Tron and on

Having recently revisited Tron, I was very surprised by how much I still enjoyed it, because there’s nothing worse than when a childhood favorite doesn’t hold up in your adult years. 



I didn’t even realize Tron was a flop until years after the fact. For a kid who spent his whole summer at the movies and at the video arcade, it was a perfect blend of video game fun, and blockbuster thrills. Other movies have tried to bring the thrill of video games to the big screen, and Tron was the only movie that actually succeeded at doing it.



I was also surprised at how well the special effects held up, and Tron was state of the art for the time.

Harrison Ellenshaw was the visual effects artist of the film, and as he told me, “Tron was the first extensive use of computer graphics in a motion picture, almost fifteen minutes worth. Up until that time, it was maybe up to a minute at most in Westworld.” 

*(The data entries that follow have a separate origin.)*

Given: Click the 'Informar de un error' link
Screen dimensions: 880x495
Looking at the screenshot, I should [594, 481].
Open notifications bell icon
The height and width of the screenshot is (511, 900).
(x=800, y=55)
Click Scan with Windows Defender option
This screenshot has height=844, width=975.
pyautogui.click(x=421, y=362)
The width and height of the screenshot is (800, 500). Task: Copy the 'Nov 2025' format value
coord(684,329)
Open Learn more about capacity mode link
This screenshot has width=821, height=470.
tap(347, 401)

The fact that the effects were done in nine months was “an insane accomplishment,” Ellenshaw continues. “80% of the rotoscoping, ink and paint was done overseas in a four month period. Just sending half a million animation cells to Taiwan and back and not losing anything was a monumental task!”

Right before the film’s release on July 8, 1982, Disney thought it had the next Star Wars, so how could a movie that was right on the cutting edge like this lose? Not to mention 1982 was an insane summer for genre films with E.T., Star Trek II, The Road Warrior, Poltergeist, The Thing, and Blade Runner.

Tron creator Steve Lisberg felt, “Graphically and visually a lot of people can’t handle that much art. It was like we put LSD in the punchbowl at the school prom, and it was just way more than they could handle. I thought Tron was gonna blow people’s minds, but people don’t want their minds blown by Disney, they want to be reassured by them. And the idea that Disney was gonna mess with your head was almost incomprehensible to the vast majority.”

 

Ellenshaw also felt, “The effects overwhelmed the story. Once you got inside the computer, you didn’t get back into the outside world until the very end. You never saw what the real world was doing while these guys were inside the computer trying to save the earth. I think that made the film less relatable to a lot of people.” 

According to the book Disney War, the company, who has always been notoriously cheap, wouldn’t put up more bucks for the advertising campaign, thinking word of mouth would carry the film. (It didn’t.

 

Of course, Tron’s current following is strong enough that the film warranted a sequel last year. Back in the day, Tron was a major pioneer in digital effects, even inspiring John Lassater of Pixar to dive headfirst into computer animation. 

”I’m more pleased with what’s happened with the film now,” Lisberger says. “It’s had this life, and now I don’t think it’s ever going away.”